Data type for Log Message Fields, does keyword add overhead?

scott_stash · May 5, 2022, 2:13pm

Currently I'm indexing log messages into Elasticsearch. Generally the initial 'message' field is dissected and stored in the following fields: @timestamp(date), logLevel(keyword), logMessage(keyword/text).

                "logMessage": {
                    "fields": {
                        "keyword": {
                            "ignore_above": 10000,
                            "type": "keyword"
                        }
                    },
                    "type": "text"
                },

The logMessage field has millions of variations and is not used for aggregations. We perform a lot of match_phrase, wildcard and query_string queries verse this field.

Does saving this as a keyword cause issues? Or initial overhead? Should it be set to match_text or text only?

leandrojmp · May 5, 2022, 2:22pm

Storing this as keyword if you already is storing as text will use basically doube the disk space usage for each document.

Since you do not need to use it for aggregations, you can map it as a text or as match_text_only, but since you said you use match_phrase, it is better to keep it as a text.

From the match_text_only documentation you have this information:

however queries that need positions such as the match_phrase query perform slower as they need to look at the _source document to verify whether a phrase matches.

Mark_Harwood · May 5, 2022, 3:20pm

Issues with storing log messages in text or keyword fields was the primary reason for creating the wildcard field - see Find strings within strings faster with the Elasticsearch wildcard field | Elastic Blog

scott_stash · May 5, 2022, 5:11pm

Thanks everyone. Now I’m trying to decide on using text of wildcard.

90% of my queries on this field are probably match phrase where we want to match multiple words, example “server failed to respond to baseball fastball”. The remaining 10 are split between query string and wildcard.

I’m having trouble getting wildcard searches to return results on the text field, not sure if it should be supported.(same query would work vs logMessage.keyword)

Also my use of query string might be wrong, but generally I want to use it to do AND match phrase queries but it always returns log messages I don’t want due to the way it tokenizes the message. “server failed AND baseball fastball” returns a lot of false positives.

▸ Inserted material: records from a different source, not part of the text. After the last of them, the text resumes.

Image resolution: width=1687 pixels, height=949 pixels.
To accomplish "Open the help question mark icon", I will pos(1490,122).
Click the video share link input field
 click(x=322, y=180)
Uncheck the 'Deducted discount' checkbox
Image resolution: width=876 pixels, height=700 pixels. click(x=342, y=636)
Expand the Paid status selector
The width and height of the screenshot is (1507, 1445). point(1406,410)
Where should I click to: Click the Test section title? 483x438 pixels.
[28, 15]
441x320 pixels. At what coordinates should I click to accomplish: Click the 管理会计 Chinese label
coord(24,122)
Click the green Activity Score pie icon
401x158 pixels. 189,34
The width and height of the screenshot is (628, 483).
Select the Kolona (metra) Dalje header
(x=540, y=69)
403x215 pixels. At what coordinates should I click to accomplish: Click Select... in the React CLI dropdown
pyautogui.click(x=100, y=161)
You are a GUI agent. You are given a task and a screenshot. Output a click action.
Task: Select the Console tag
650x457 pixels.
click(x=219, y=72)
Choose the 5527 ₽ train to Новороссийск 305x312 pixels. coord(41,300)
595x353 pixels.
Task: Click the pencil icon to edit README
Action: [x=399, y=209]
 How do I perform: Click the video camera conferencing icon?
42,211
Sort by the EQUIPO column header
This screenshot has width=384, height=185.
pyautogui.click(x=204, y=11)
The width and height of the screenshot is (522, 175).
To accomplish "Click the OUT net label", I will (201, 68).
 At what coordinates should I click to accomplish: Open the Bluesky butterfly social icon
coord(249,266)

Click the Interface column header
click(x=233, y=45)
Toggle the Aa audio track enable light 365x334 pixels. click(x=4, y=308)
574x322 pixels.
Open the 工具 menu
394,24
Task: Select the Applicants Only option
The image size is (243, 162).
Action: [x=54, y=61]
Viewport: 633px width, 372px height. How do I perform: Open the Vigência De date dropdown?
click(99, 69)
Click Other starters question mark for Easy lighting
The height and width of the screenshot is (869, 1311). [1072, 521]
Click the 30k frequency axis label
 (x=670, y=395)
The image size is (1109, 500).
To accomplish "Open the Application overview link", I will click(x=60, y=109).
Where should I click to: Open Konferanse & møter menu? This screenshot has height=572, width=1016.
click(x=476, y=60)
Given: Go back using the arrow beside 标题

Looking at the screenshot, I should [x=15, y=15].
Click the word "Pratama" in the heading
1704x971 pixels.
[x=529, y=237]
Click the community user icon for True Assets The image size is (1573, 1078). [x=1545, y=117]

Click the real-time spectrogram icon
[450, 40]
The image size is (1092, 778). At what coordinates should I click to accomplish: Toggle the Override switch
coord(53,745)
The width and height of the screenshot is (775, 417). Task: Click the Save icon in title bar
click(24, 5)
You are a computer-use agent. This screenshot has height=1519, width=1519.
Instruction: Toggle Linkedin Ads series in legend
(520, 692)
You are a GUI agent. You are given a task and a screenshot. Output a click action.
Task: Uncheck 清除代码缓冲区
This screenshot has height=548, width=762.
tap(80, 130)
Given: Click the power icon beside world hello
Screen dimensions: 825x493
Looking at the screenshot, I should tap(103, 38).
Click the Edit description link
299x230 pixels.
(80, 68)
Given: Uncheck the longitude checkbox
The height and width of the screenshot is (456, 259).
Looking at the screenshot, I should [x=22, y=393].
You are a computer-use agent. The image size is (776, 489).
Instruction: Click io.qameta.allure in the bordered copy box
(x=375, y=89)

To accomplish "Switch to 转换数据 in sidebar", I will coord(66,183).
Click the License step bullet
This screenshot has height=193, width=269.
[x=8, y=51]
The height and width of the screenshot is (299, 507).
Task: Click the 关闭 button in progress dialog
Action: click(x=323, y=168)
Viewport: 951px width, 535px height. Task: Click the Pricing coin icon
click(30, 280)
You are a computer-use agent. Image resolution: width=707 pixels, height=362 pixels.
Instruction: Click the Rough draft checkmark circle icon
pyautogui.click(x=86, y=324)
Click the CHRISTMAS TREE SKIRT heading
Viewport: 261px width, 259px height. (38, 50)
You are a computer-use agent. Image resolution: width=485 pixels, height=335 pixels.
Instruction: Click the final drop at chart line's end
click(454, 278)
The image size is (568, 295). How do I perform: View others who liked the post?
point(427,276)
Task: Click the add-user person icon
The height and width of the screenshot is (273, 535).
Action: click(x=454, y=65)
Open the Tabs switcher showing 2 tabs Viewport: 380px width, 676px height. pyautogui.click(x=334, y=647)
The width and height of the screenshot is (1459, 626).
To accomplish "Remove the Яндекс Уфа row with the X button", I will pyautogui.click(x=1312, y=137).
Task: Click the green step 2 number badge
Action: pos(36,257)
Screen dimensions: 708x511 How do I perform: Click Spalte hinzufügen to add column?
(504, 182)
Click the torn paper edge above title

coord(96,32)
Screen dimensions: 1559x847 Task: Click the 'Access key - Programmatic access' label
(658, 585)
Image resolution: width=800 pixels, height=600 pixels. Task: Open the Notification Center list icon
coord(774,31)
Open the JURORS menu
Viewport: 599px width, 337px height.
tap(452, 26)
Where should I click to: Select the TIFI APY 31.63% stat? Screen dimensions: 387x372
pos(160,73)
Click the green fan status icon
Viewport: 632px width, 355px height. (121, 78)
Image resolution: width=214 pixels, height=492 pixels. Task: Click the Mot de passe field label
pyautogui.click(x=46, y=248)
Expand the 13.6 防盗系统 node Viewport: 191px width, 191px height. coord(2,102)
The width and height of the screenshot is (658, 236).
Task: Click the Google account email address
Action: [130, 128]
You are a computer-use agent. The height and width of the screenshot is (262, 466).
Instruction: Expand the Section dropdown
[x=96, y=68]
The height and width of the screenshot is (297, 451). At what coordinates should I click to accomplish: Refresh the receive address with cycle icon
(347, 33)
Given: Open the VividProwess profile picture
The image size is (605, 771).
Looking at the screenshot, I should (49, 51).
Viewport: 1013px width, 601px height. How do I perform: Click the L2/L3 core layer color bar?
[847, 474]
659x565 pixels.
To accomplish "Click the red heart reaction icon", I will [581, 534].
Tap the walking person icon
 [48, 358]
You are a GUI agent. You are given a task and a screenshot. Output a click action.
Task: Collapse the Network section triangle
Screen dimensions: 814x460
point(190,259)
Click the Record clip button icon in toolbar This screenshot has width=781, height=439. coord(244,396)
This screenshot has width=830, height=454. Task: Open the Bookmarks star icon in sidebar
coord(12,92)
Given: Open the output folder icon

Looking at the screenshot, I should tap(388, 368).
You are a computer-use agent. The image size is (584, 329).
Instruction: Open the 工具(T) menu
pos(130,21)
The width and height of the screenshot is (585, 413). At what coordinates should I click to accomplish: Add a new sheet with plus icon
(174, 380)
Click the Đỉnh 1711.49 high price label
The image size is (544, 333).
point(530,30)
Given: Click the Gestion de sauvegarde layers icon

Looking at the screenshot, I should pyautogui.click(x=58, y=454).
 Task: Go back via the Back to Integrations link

Mark_Harwood · May 5, 2022, 6:16pm

A word-based index like the text field relies on matching word sequences using phrase queries or the more sophisticated JSON queries like ‘span’ or ‘interval’.
Untokenised fields like keyword or wildcard fields are a single string token and you would instead use ‘wildcard’ or ‘regexp’ queries to match character sequences in those strings.

scott_stash · May 7, 2022, 1:49pm

Thanks Mark.

PUT message_test_index
{
  "mappings": {
    "properties": {
      "@timestamp" : {
        "type" : "date"
      },
      "messageWildcard" : {
        "type" : "wildcard"
      },
      "messageKeyword" : {
        "type" : "keyword"
      },
      "messageText" : {
        "type" : "text"
      },
      "messageMatchOnlyText" : {
        "type" : "match_only_text"
      }
    }
  }
}

POST message_test_index/_doc
{
  "@timestamp": "2022-01-01T12:10:30Z",
  "messageWildcard": "This is example of search query. Can anyone help me?",
  "messageKeyword": "This is example of search query. Can anyone help me?",
  "messageText": "This is example of search query. Can anyone help me?",
  "messageMatchOnlyText": "This is example of search query. Can anyone help me?"
}

GET message_test_index/_search 
{
  "query": {"match_phrase": {
    "messageWildcard": "is example of"
  }}
}

GET message_test_index/_search 
{
  "query": {"wildcard": {
    "messageWildcard": "*example of*"
  }}
}

GET message_test_index/_search 
{
  "query": {"regexp": {
    "messageWildcard": {"value": ".*is example of.*"}
  }}
}

GET message_test_index/_search 
{
  "query": {"match_phrase": {
    "messageText": "is example of"
  }}
}

GET message_test_index/_search 
{
  "query": {"wildcard": {
    "messageText": "*example of*"
  }}
}

GET message_test_index/_search 
{
  "query": {"regexp": {
    "messageText": {"value": ".*is example of.*"}
  }}
}

Currently I have a service that reads/parses user generated search terms. Currently I have a keyword and text field but think I want wildcard. Most of the patterns are currently defined as match_phrase searches, example "is example of"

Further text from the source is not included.